==== SOURCE TEXT

Using MCAPI to lighten an MPI load
Use MCAPI to less expensively deliver MPI performance in a system with both limited resources and limited requirements.
Sven Brehmer, Polycore Software Inc, Markus Levy, The Multicore Association, and Bryon Moyer, Independent Consultant -- EDN, November 17, 2011
HPC (high-performance computing) relies on large numbers of computers to perform tough jobs. One computer often acts as a master, parceling out data to processes that may be located anywhere in the world. The MPI (message-passing interface) provides a way to move the data from one place to the next. Normally, MPI would be implemented once in each server to handle the messaging traffic. With servers using many cores, however, it can be expensive to use a complete MPI implementation because MPI would have to run on each core in the computer in an asymmetric-multiprocessing configuration. On the other hand, the MCAPI (Multicore Communications API)—a protocol designed with embedded systems in mind—more efficiently moves MPI messages around the computer.Heavyweight champion
The well-established MPI HPC protocol is robust enough to handle the problems that might be encountered in a dynamic network of computers. For example, such networks are rarely static. MPI must be able to handle a variable number of nodes in the network—due to updates, maintenance, the purchase of additional machines, or even a user’s inadvertent unplugging of a physical network cable. Even with a constant number of servers, those servers run processes that may start or stop at any time. MPI thus includes the ability to discover who is on the network.
At the programming level, MPI reflects nothing about
computers or cores. It knows only about processes. Processes
start at initialization, and this discovery mechanism builds a
picture of the arrangement of the processes. MPI allows for
flexibility in the creation of a topology. When everything is
up and running, however, a map of processes can be used to
exchange data. A given program can exchange messages with
one process inside or outside a group or with every process in a group. The program itself has no idea whether it is talking
to the computer next to it or to one on another continent. A
program doesn’t care whether a computer running a process
with which it’s communicating is single-core or multicore,
homogeneous or heterogeneous, or symmetric or asymmetric.
It knows only that it wants to send an instant message to a
process. The MPI implementation on the computer must
ensure that the messages reach the targeted processes.Due to the architectural homogeneity of symmetric multicore implementations, achieving this goal is simple. An OS instance runs over a group of cores and manages them as a set of identical resources, naturally spreading a process over the cores. A multithreaded process can take advantage of the cores to improve computing performance; nothing else must be done.
However, symmetric multiprocessing starts to bog down with more cores because adding cores also bogs down bus and memory access. For computers designed to help solve big problems as quickly as possible, it stands to reason that more cores in a box is better, but only if the computer can effectively use them. To avoid the limitations of symmetric multiprocessing, you can instead use asymmetric multiprocessing for systems with multiple cores.

========
==== DATA ENTRIES

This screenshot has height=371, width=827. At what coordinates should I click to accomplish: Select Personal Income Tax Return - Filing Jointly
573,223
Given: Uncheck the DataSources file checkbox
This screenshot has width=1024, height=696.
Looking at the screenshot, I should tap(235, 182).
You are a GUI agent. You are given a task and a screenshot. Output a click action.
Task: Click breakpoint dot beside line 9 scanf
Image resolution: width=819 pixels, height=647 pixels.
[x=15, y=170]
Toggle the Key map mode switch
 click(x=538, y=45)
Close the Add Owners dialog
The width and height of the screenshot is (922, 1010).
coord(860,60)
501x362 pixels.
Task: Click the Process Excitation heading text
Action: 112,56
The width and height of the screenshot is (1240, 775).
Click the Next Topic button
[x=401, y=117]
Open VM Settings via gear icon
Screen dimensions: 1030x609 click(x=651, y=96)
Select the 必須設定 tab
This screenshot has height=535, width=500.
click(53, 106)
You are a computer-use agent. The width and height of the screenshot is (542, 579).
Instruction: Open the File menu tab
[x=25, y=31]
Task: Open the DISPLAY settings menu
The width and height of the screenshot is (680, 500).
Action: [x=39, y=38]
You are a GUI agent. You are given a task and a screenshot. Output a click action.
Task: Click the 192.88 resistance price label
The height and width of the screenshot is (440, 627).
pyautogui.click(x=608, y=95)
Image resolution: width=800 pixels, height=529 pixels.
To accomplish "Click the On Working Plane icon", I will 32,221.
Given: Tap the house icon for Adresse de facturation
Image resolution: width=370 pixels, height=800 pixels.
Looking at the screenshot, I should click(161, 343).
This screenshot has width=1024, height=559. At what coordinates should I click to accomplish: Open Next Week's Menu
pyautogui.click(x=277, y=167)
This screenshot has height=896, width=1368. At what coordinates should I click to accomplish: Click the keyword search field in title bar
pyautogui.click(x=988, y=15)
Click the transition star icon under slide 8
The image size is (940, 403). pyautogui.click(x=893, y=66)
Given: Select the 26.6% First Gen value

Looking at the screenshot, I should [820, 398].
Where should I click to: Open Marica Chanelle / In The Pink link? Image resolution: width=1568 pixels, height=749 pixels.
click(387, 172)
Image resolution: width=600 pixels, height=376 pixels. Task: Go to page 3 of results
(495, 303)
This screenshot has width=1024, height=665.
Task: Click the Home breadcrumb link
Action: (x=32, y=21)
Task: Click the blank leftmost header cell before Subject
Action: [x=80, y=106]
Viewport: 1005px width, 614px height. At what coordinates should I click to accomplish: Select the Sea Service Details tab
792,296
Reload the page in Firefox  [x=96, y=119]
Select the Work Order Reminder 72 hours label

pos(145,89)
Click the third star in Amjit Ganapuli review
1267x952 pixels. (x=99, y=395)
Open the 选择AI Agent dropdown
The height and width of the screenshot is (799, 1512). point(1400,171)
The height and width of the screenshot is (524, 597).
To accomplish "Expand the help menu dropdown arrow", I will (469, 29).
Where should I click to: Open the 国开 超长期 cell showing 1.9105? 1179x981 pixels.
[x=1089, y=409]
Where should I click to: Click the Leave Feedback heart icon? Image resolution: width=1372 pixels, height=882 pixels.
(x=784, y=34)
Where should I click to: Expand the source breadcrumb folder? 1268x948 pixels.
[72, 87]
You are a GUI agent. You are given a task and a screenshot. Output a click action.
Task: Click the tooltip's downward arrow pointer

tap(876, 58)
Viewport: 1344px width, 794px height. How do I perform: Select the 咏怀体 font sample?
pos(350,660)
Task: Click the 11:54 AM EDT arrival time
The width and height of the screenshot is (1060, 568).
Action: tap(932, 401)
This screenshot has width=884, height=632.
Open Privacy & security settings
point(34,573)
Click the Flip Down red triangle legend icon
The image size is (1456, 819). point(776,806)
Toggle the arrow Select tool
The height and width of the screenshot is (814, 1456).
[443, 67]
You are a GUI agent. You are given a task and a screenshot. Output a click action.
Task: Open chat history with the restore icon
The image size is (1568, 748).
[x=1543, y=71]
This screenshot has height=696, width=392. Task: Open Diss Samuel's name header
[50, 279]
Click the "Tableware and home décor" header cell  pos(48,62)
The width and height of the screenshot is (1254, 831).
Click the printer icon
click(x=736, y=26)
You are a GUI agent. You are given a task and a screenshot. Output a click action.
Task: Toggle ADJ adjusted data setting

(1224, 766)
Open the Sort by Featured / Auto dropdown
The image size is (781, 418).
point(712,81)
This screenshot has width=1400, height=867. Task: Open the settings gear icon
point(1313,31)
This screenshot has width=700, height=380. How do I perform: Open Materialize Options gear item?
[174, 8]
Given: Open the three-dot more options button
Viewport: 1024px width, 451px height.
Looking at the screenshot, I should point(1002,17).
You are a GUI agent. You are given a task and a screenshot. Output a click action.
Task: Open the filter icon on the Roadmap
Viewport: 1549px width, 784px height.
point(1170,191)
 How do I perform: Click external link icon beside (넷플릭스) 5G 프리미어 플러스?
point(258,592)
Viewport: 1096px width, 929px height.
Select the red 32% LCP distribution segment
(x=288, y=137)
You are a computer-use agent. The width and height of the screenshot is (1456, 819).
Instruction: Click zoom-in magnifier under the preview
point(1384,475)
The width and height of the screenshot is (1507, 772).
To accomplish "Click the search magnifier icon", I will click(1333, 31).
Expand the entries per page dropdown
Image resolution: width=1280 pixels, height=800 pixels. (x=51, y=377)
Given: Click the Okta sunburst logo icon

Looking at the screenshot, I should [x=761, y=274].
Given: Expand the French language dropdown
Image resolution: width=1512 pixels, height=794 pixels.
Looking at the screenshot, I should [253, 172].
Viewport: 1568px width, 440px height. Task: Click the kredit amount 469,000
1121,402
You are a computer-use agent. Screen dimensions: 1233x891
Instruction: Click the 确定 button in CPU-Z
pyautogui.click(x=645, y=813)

========

According to the article on MCAPI and MPI, why can a complete MPI implementation be expensive on servers with many cores?

MPI would have to run on each core in the computer in an asymmetric-multiprocessing configuration.